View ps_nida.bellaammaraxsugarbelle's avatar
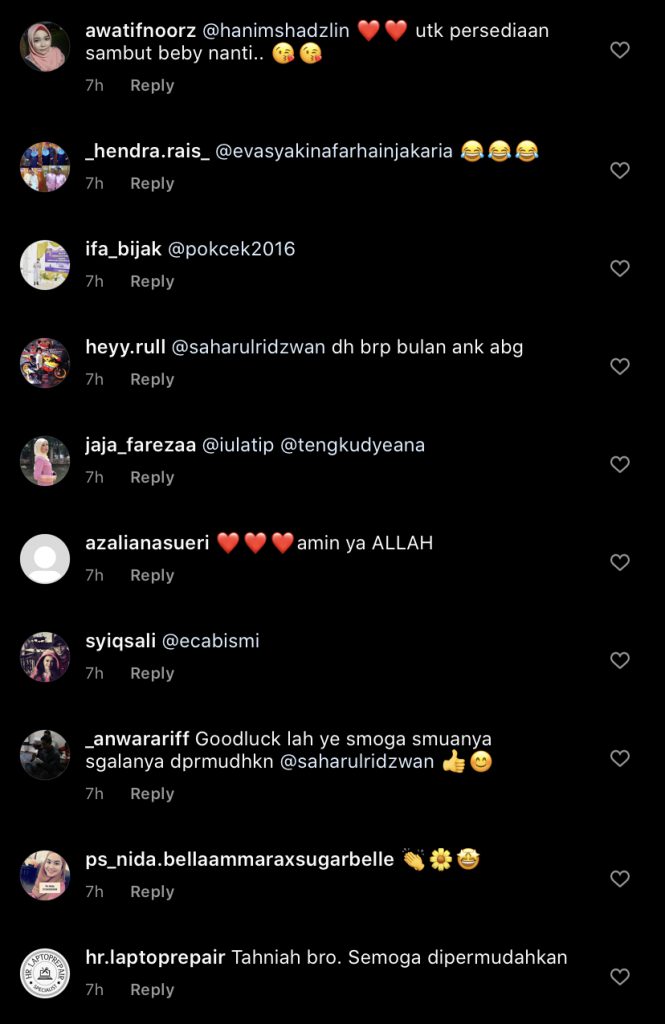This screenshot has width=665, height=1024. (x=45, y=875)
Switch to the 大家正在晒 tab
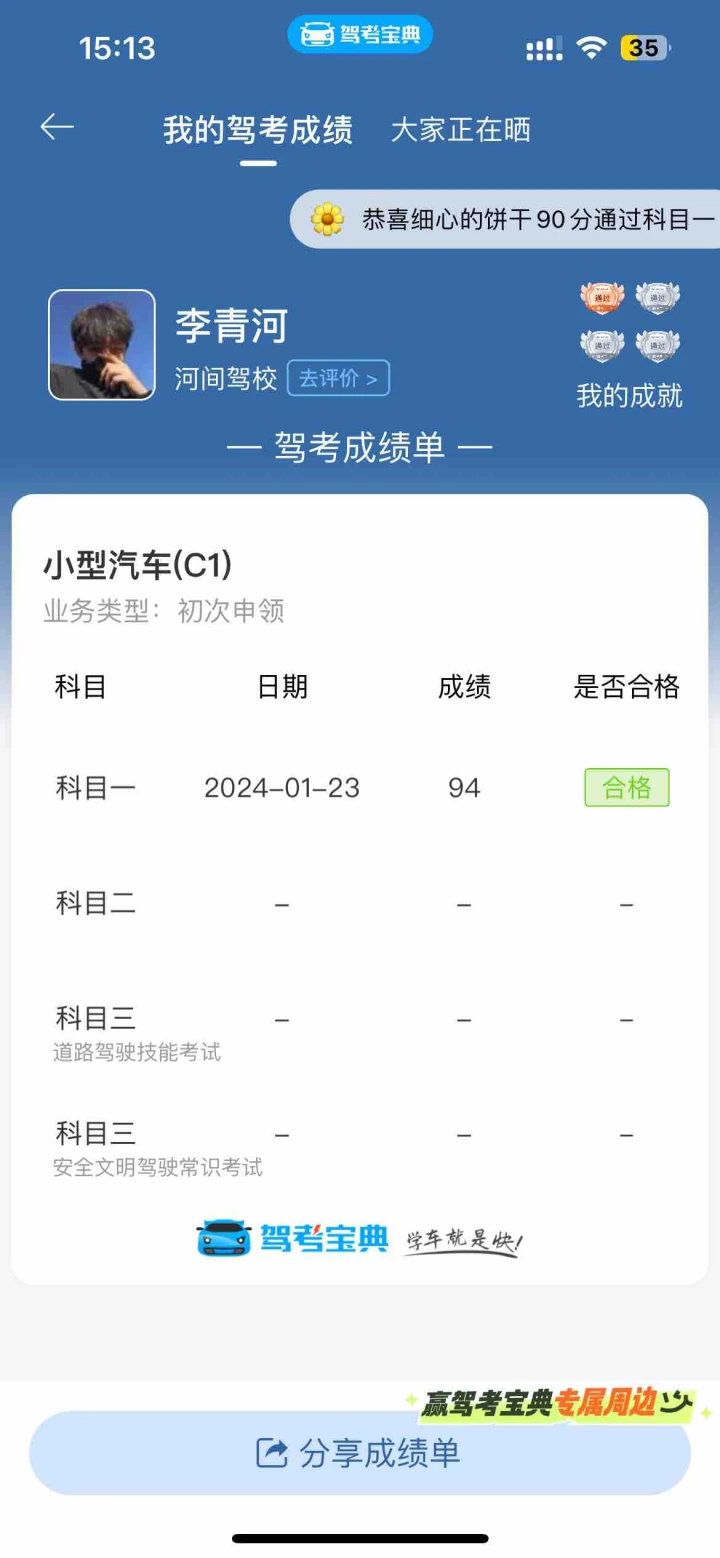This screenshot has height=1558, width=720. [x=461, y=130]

...

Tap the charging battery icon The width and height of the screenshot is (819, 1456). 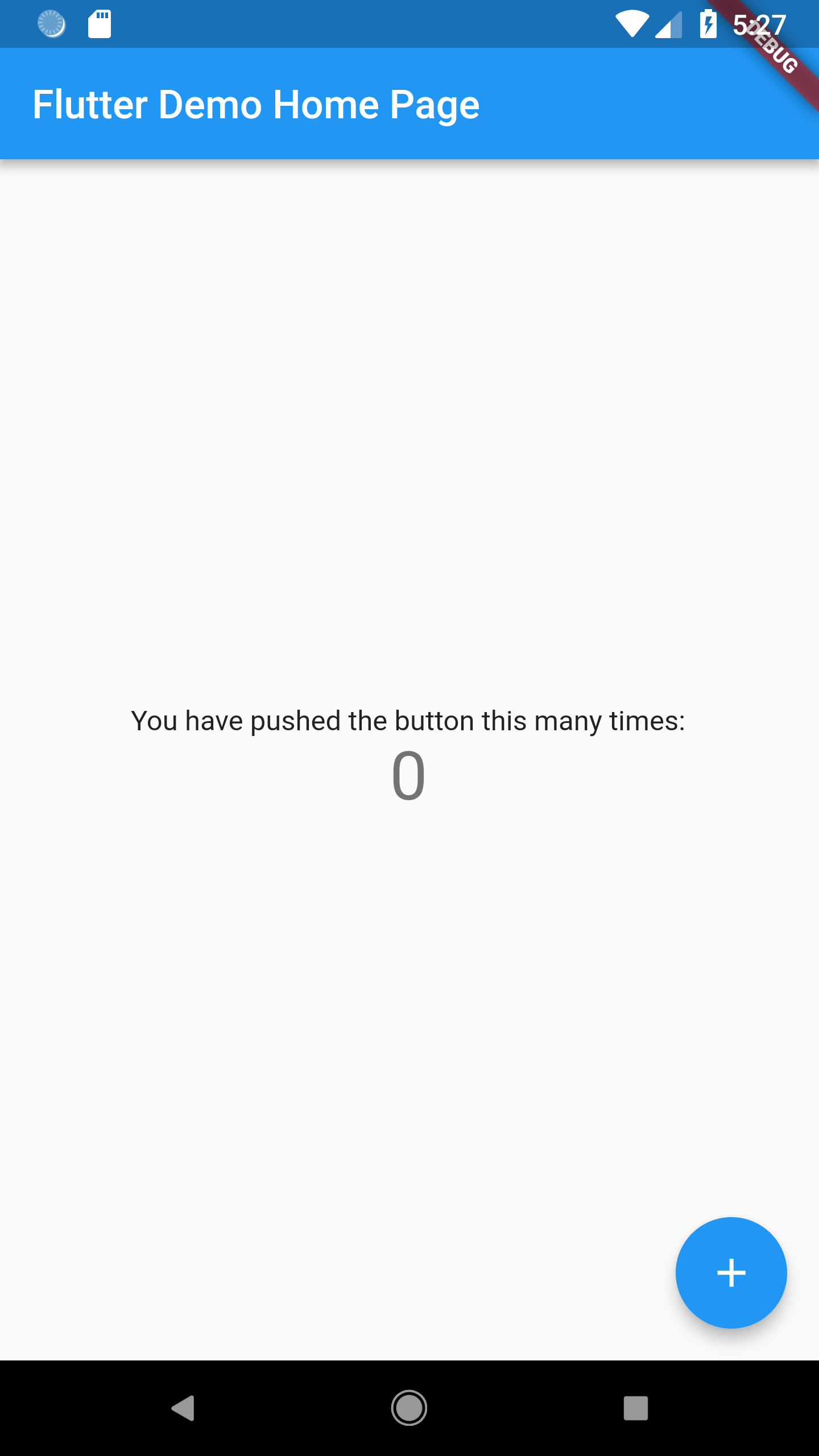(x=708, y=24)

Written task => Give the part that opens with the line containing "View ps_nida.bellaammaraxsugarbelle's avatar" and closes with the line containing "This screenshot has height=1558, width=720.", both lines included, as a numbered list with blank lines dropped. Leave the pictures out of your answer.

Exercise answer =>
1. View ps_nida.bellaammaraxsugarbelle's avatar
2. This screenshot has width=665, height=1024. (x=45, y=875)
3. Switch to the 大家正在晒 tab
4. This screenshot has height=1558, width=720. [x=461, y=130]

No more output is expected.